On a trip down the Missinaibi I flipped. That night while drying them out I noticed the paper was starting get soft.

Maybe a difference in the delivery
I used the aerosol and you used the brush on. Maybe it penetrated differently. Also, the formulation may be different if for example yours was say for concrete and mine was for wood.



Anyway easy to test. Just try it out and if it fails use a map bag.

Randy

I prefer to laminate
What has worked best for me (river tripping) is to run copies off the maps of my route on 8 X 11’s, and then laminating them. Each page is numbered and all basic notes are written with a sharpie. The master maps are sealed up in a dry bag and my notes are transferred to them each night. The laminated maps are kept in a clear map holder and clipped to my pack in front of me while I paddle. Seems to work ok and is very inexpensive. I have a couple sets that I borrowed out and have survived two Canadian river trips in pretty good shape.

print on waterproof paper
I have had success with coastal touring by printing my own maps using “adventure paper” sold under a national geographic brand. It prints with regular color printer ink and maintains waterproof/ink fastness. I usually keep them in a ziplock bag but they have been subject unprotected to rain, spray and dunking in fresh and salt water. Some mild fading of ink but “takes a licking and keeps on ticking”. Using TOPO software I can customize my maps to the area/view I want, put on waypoints and routings, etc.

Verde River
I took a group to the Verde River Race and to ensure that no one got lost I bought a USGS map of the river, cut it to size, marked Lat/Lon, scale of miles, notes on local features etc. Then I took it to the local photocopy store (Kinkos, Alphagraphics, etc) and told them to make me a half-dozen color copies, laminate them and punch a lanyard hole.
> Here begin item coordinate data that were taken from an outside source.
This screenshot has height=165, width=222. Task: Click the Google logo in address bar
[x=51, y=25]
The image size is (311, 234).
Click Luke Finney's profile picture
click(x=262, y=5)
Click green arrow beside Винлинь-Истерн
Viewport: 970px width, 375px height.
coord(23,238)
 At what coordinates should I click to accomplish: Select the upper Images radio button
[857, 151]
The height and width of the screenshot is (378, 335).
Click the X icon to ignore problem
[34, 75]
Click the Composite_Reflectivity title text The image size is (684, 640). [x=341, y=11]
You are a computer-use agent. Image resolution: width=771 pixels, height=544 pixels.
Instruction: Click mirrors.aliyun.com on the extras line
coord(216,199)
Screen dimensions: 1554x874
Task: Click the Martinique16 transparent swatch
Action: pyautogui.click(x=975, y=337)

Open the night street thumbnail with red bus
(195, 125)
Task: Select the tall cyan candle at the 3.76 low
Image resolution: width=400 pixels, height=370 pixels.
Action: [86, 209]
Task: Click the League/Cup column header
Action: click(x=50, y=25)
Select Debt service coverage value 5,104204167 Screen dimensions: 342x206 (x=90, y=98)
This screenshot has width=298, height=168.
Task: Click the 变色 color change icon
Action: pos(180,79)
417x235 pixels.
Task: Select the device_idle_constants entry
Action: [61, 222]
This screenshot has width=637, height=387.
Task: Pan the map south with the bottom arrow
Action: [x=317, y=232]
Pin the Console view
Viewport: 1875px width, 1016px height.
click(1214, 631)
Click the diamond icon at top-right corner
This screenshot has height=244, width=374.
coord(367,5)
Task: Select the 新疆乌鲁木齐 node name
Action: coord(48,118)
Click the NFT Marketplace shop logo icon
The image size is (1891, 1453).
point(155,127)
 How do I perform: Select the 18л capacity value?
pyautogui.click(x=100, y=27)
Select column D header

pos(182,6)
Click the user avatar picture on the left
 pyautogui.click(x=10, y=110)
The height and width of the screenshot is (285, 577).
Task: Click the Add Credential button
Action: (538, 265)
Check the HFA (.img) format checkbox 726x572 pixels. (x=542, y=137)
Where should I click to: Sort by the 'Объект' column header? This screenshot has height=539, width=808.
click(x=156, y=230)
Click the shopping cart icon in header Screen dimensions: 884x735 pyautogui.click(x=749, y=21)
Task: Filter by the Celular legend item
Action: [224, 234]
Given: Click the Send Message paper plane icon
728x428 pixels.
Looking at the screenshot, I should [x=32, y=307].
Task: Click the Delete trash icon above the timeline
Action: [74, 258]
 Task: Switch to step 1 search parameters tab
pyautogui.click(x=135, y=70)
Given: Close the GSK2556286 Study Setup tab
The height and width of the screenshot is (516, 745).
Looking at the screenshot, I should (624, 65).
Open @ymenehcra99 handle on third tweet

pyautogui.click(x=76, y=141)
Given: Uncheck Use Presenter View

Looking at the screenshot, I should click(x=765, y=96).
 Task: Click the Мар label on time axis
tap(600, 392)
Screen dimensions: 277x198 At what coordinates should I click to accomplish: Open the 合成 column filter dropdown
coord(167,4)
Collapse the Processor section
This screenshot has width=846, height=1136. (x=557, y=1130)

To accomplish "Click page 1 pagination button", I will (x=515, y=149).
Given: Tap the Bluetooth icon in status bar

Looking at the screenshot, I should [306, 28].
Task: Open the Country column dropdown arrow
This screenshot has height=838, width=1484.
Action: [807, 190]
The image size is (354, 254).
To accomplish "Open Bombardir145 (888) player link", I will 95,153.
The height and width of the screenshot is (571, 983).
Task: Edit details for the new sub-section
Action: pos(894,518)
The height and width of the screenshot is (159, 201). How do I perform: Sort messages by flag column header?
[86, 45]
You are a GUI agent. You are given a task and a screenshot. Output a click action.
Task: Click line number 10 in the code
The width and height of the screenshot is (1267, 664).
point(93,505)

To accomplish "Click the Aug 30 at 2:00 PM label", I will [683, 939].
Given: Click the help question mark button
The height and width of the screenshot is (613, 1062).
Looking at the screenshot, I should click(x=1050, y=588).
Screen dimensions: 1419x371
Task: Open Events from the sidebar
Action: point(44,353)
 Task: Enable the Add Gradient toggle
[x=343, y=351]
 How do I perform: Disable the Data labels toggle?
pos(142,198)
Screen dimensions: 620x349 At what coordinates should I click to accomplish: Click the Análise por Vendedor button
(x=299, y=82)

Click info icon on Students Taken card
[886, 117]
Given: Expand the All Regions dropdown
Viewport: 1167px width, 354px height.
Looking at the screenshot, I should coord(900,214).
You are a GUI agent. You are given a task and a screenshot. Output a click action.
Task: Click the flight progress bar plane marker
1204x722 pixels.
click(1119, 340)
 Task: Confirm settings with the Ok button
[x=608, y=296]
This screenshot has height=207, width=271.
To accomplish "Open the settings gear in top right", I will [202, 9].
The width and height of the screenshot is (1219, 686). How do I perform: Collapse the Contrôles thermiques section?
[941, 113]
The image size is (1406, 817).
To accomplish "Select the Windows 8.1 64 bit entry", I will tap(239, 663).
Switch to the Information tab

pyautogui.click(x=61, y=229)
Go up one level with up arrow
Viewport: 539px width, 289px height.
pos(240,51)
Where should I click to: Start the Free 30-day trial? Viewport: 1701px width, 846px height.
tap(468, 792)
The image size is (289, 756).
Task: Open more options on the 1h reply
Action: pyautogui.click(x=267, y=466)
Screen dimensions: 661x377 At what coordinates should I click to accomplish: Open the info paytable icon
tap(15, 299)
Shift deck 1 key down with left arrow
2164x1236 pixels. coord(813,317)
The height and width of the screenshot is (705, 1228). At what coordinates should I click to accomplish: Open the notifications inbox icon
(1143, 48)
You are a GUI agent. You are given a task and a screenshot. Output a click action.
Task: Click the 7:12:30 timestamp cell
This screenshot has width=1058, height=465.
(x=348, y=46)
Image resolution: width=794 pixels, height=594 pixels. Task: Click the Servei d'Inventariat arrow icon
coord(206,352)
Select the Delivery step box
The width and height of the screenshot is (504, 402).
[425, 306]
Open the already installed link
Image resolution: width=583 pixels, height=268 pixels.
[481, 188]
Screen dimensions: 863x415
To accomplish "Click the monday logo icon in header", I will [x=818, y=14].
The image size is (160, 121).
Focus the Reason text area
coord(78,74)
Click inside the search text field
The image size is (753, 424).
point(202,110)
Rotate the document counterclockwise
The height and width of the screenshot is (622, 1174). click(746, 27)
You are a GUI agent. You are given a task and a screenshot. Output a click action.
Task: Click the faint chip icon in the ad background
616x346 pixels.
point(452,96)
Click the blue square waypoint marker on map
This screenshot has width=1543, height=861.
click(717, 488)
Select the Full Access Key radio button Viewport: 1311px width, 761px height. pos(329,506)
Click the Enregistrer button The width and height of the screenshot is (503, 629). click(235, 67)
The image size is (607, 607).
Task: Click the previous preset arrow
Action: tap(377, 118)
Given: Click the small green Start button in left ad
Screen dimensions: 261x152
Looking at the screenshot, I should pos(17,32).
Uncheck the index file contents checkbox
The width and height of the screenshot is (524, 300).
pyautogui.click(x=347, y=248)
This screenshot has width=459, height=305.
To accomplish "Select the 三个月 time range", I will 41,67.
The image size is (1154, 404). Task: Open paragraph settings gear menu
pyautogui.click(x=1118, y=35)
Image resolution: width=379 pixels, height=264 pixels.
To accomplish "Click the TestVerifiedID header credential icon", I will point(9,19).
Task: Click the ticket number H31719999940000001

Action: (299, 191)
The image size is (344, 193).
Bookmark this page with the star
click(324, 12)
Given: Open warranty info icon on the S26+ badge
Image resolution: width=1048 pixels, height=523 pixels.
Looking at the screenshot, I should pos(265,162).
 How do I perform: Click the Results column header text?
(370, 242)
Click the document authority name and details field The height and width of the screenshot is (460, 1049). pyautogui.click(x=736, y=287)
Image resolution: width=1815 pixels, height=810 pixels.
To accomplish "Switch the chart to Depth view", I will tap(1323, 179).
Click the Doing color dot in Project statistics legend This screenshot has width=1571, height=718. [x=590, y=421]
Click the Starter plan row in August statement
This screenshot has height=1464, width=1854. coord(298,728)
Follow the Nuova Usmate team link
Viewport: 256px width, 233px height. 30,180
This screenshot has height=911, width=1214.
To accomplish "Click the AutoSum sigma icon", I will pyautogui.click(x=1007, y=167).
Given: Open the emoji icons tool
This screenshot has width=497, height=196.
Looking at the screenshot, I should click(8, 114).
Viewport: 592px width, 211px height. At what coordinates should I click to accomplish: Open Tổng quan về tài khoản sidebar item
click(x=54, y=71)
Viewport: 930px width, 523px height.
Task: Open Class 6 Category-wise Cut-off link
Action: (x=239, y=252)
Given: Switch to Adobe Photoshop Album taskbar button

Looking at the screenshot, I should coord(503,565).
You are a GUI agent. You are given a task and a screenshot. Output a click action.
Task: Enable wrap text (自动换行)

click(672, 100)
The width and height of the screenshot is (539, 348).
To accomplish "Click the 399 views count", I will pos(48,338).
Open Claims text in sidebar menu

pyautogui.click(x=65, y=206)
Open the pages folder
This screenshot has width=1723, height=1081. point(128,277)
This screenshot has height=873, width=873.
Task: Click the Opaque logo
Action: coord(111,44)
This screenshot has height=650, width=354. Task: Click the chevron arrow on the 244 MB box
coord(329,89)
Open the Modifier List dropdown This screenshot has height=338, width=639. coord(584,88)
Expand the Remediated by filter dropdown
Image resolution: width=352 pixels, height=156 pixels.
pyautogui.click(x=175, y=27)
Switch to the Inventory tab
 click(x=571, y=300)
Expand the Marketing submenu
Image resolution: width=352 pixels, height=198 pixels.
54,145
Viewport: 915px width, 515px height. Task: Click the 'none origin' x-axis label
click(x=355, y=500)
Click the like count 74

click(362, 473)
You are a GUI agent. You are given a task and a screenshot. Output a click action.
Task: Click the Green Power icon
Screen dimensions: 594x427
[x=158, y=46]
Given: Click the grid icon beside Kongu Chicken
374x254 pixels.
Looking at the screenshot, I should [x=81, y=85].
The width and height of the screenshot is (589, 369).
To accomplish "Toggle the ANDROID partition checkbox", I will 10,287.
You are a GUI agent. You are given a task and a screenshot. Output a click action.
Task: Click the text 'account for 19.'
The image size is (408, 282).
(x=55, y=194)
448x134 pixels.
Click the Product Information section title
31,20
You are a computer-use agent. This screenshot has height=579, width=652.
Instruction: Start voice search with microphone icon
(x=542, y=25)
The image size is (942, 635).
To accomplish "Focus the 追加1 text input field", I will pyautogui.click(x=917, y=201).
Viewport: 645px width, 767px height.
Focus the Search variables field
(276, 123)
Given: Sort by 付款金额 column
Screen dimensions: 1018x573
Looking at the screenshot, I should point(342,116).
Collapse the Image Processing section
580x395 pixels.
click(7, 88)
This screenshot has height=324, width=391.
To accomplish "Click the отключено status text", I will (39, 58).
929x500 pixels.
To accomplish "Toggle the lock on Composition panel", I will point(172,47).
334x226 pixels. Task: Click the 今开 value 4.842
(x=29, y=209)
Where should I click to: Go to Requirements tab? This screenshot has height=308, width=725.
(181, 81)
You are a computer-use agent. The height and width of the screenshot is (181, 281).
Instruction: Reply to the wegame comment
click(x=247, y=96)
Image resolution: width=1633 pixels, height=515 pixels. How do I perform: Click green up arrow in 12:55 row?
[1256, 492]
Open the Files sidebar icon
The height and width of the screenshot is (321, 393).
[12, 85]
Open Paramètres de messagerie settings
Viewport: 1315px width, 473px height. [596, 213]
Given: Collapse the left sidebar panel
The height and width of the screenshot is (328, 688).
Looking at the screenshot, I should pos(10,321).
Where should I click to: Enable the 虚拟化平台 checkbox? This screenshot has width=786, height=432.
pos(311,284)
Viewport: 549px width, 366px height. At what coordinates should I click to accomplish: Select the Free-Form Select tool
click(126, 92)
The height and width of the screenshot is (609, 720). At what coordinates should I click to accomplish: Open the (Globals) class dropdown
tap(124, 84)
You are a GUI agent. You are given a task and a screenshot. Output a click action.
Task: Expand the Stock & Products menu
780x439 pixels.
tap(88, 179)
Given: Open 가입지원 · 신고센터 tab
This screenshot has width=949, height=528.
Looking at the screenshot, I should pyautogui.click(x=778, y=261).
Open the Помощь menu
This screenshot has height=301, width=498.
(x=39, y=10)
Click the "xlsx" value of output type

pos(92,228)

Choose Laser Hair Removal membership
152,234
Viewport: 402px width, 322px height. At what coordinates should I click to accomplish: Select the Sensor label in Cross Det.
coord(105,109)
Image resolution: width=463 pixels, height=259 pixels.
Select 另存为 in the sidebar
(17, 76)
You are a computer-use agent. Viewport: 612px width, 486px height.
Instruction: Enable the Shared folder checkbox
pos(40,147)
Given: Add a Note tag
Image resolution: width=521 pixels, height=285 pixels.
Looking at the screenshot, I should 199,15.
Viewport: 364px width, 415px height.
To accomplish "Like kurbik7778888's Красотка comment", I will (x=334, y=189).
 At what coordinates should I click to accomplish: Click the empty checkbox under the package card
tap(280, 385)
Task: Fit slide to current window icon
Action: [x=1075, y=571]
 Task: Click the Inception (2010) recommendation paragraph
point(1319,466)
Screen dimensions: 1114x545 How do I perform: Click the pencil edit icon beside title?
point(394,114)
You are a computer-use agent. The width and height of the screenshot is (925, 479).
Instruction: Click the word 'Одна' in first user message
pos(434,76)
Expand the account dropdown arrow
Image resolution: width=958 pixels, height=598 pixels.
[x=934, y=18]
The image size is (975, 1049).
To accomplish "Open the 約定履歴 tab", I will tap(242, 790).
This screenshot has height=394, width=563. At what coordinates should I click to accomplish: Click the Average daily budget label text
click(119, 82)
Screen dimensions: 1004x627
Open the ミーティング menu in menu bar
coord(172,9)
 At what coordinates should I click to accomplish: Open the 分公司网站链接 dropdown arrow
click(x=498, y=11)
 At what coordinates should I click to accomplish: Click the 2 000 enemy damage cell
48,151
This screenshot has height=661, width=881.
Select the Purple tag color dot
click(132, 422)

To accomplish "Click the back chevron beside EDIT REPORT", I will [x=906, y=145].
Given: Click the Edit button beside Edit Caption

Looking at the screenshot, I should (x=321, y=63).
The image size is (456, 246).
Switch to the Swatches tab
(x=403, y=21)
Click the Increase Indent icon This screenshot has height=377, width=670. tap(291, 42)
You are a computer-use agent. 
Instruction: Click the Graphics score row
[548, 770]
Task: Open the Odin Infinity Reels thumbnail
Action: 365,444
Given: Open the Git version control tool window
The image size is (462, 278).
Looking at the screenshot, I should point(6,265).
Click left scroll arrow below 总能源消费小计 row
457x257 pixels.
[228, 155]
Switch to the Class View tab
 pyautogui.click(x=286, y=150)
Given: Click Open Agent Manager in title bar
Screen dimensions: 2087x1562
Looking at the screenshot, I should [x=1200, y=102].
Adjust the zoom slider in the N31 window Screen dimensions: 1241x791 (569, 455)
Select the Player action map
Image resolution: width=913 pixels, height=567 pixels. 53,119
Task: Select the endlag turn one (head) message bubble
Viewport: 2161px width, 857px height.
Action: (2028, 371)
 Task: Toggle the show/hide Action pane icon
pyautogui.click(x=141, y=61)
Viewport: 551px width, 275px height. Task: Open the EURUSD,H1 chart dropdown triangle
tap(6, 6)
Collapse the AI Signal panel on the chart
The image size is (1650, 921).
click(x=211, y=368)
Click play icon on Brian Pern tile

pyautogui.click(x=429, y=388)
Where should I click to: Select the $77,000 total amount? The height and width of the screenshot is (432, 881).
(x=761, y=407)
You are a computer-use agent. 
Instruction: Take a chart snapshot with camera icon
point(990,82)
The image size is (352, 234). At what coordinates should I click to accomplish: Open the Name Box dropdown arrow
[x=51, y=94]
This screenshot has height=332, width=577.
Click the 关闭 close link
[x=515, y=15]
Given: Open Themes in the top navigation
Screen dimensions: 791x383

I also explained exactly what they were for so they could make suggestions, ensure that the laminating was waterproof, that the lanyard hole wouoldn’t allow water to seep in or tear out etc.



For about $2 each, I had maps for the group and I marked the various put-ins, take outs etc so if we got separated, we’d have the same places to find.



I do the same when we lake paddle, only I use cheaper maps and waterproofing being a double zi-lock bag with tape and the put-ins & assembly points carefully marked.



Of course, this works only if you first teach the group basic map-reading.



But I find that if it is important, let the professionals laminate it.